In situ or colloidal prepared metal nanoparticles on E.coli and cyanobacteria for improved reproducible surface-enhanced Raman spectroscopy

Surface-enhanced Raman spectroscopy with in situ or colloidal produced metallic nanoparticles is a powerful tool for fast and reliable selection of cyanobacterial strains, which produce desired product molecules, such as PHB or glycogen. [1, 2] To apply SERS properly the distribution of the analysed molecule on a metallic surface is decisive. It is possible to reduce pure salts of precious metals, such as gold and silver, in order to obtain colloidal metallic nanoparticles. [3] Some microorganisms like cyanobacteria or E. coli possess a negatively charged surface, which makes it possible to coat them with nanoparticles in situ and to investigate their status by Raman spectroscopy regarding the storage of specific molecules of interest.

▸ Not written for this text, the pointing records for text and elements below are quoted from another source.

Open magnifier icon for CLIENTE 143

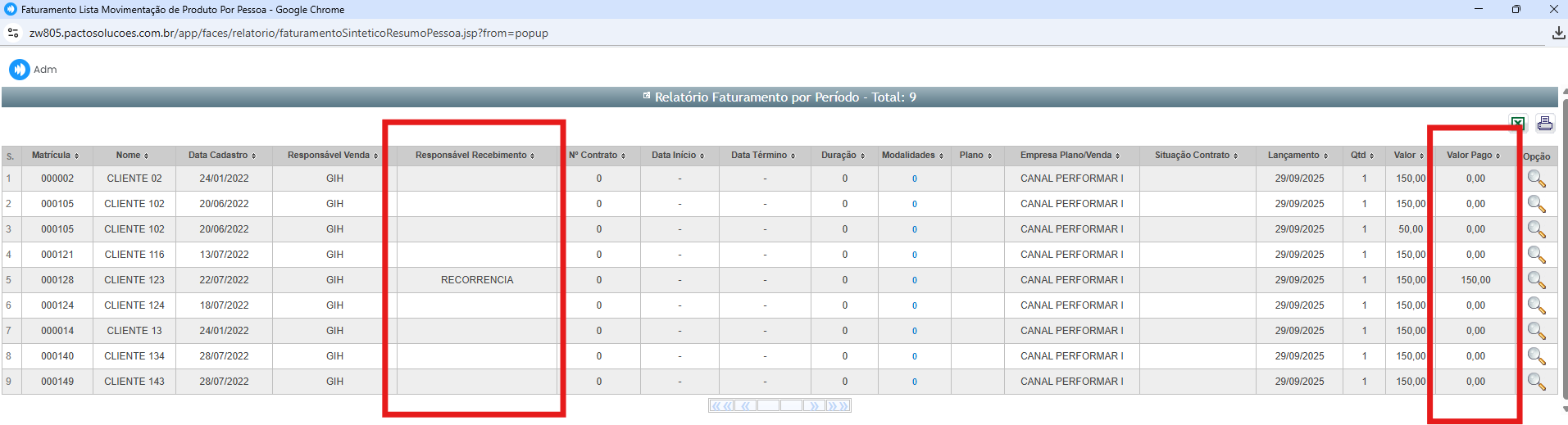[x=1536, y=382]
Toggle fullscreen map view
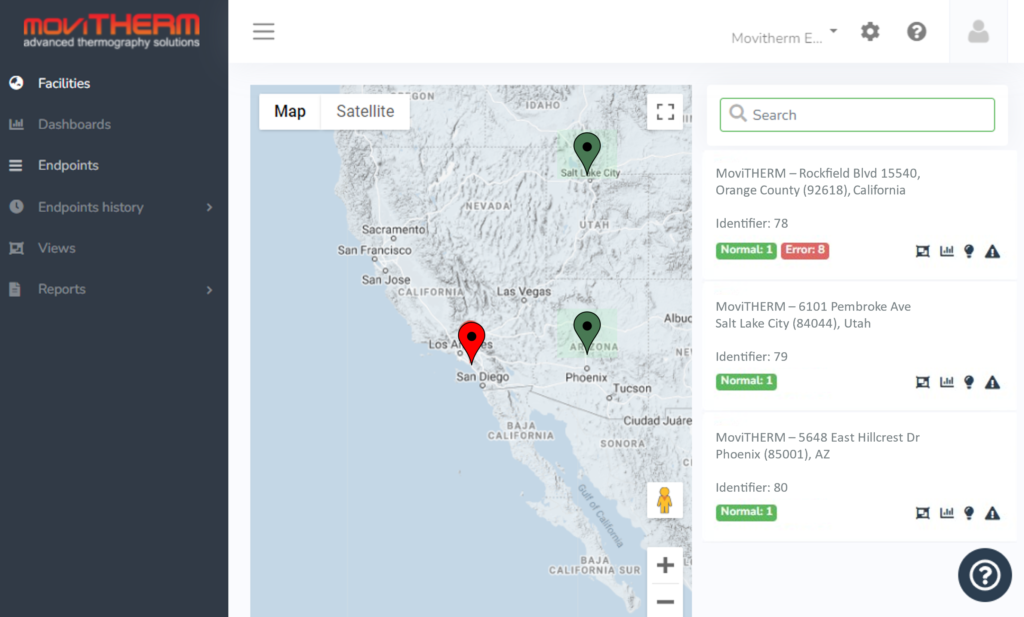This screenshot has height=617, width=1024. pos(665,112)
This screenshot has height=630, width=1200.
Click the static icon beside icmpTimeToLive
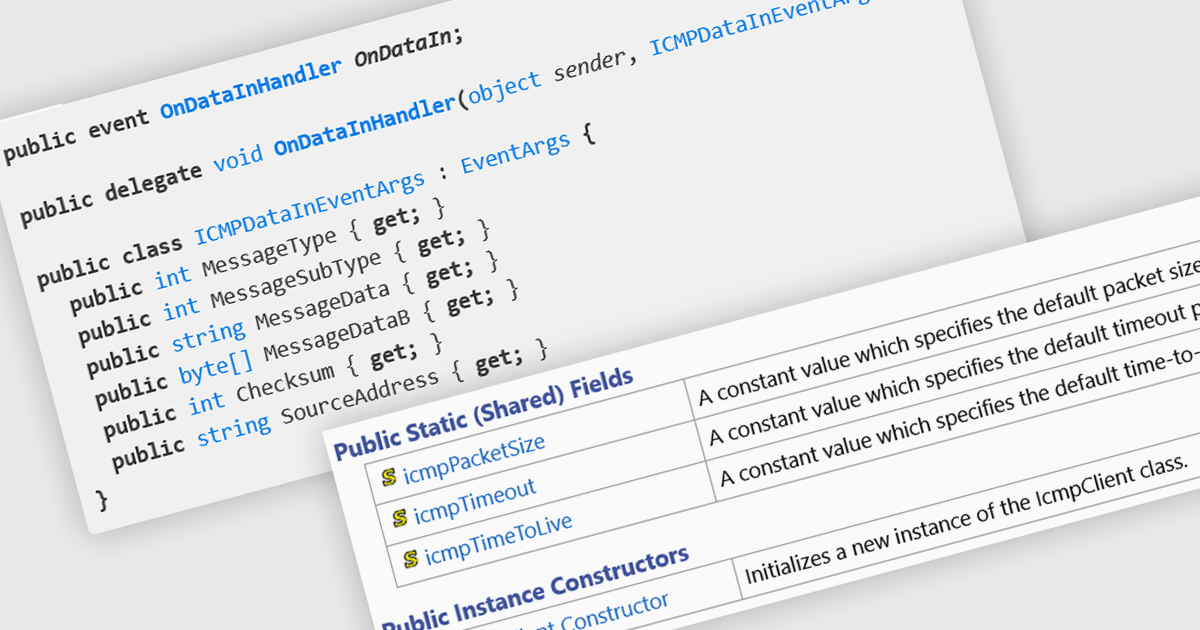[411, 557]

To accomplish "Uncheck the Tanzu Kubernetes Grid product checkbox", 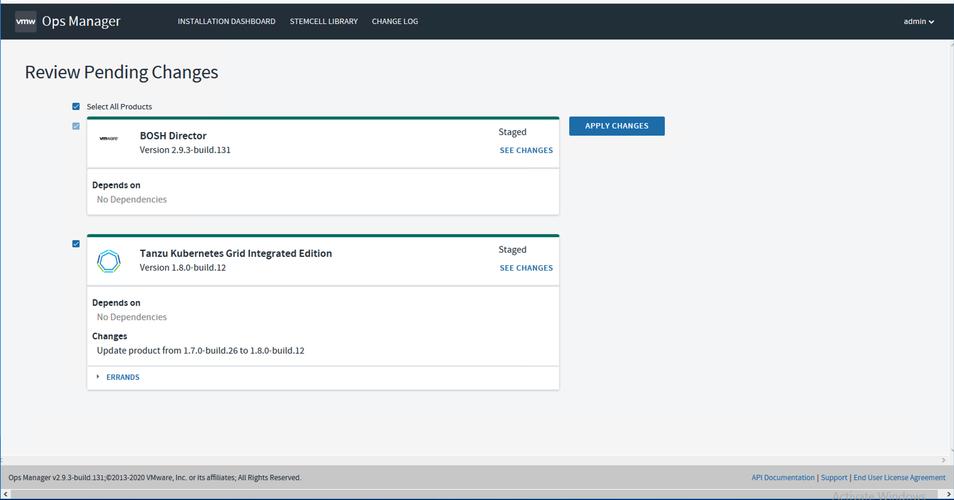I will (76, 243).
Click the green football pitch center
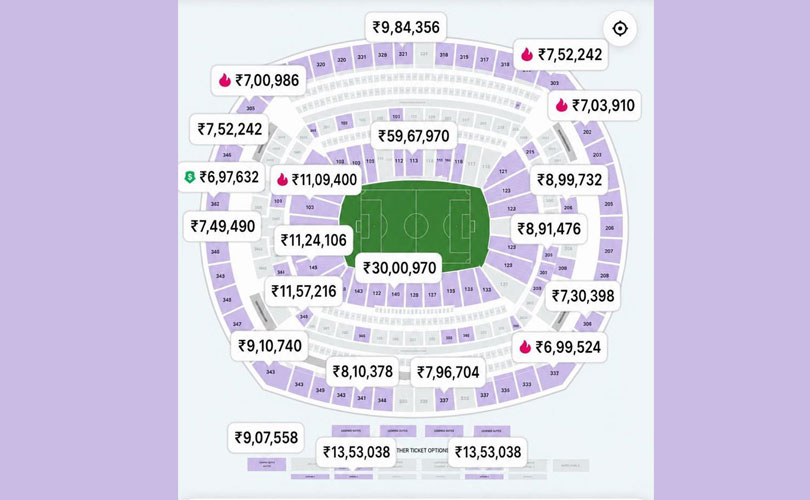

It is essential to distribute the metallic Raman signal enhancer regularly on the subject analysed. The aim is to improve the reproducibility and the quality of the gathered enhanced Raman scattering spectra, and to shorten the analysis time. Both, the Au-colloids (> 40 nm) and the in situ designed Ag-colloids (>100 nm) synthesized directly on the cell surface of the MOs, were evaluated. Using the Bruker Senterra instrument with 538 and 785 nm laser, the in situ Ag- colloids (Figure 1a) enabled an increased reproducibility of the data (98%) compared to classical 40 or 80-100 nm Agcolloids (58%), and the measurement time was reduced by a factor of 12. The Au-colloids (Figure 1b) mixed with cyanobacteria delivered reproducible measurements up to 82%. Here the reproducibility is defined as the percentage of measurements that delivered reasonable spectra in the wavenumber range of interest with signal to noise ratio of above 3. The acquired Raman data were pre-processed (detrend in prospectr, RStudio; 1280-920 1/cm) and assessed by principal component analysis (PCA). It was possible to distinguish between cyanobacterial strains producing different levels of desired molecule on a cellular level (Figure 2), revealing heterogeneities within sample groups as well. The tested SERS enhancers were applicable for specified microorganisms and according to the analyte of interest. For PHB producing cyanobacteria the in situ Ag-colloids performed the best. Goldcolloids, applied in solution, may be more useful in investigations of other cells.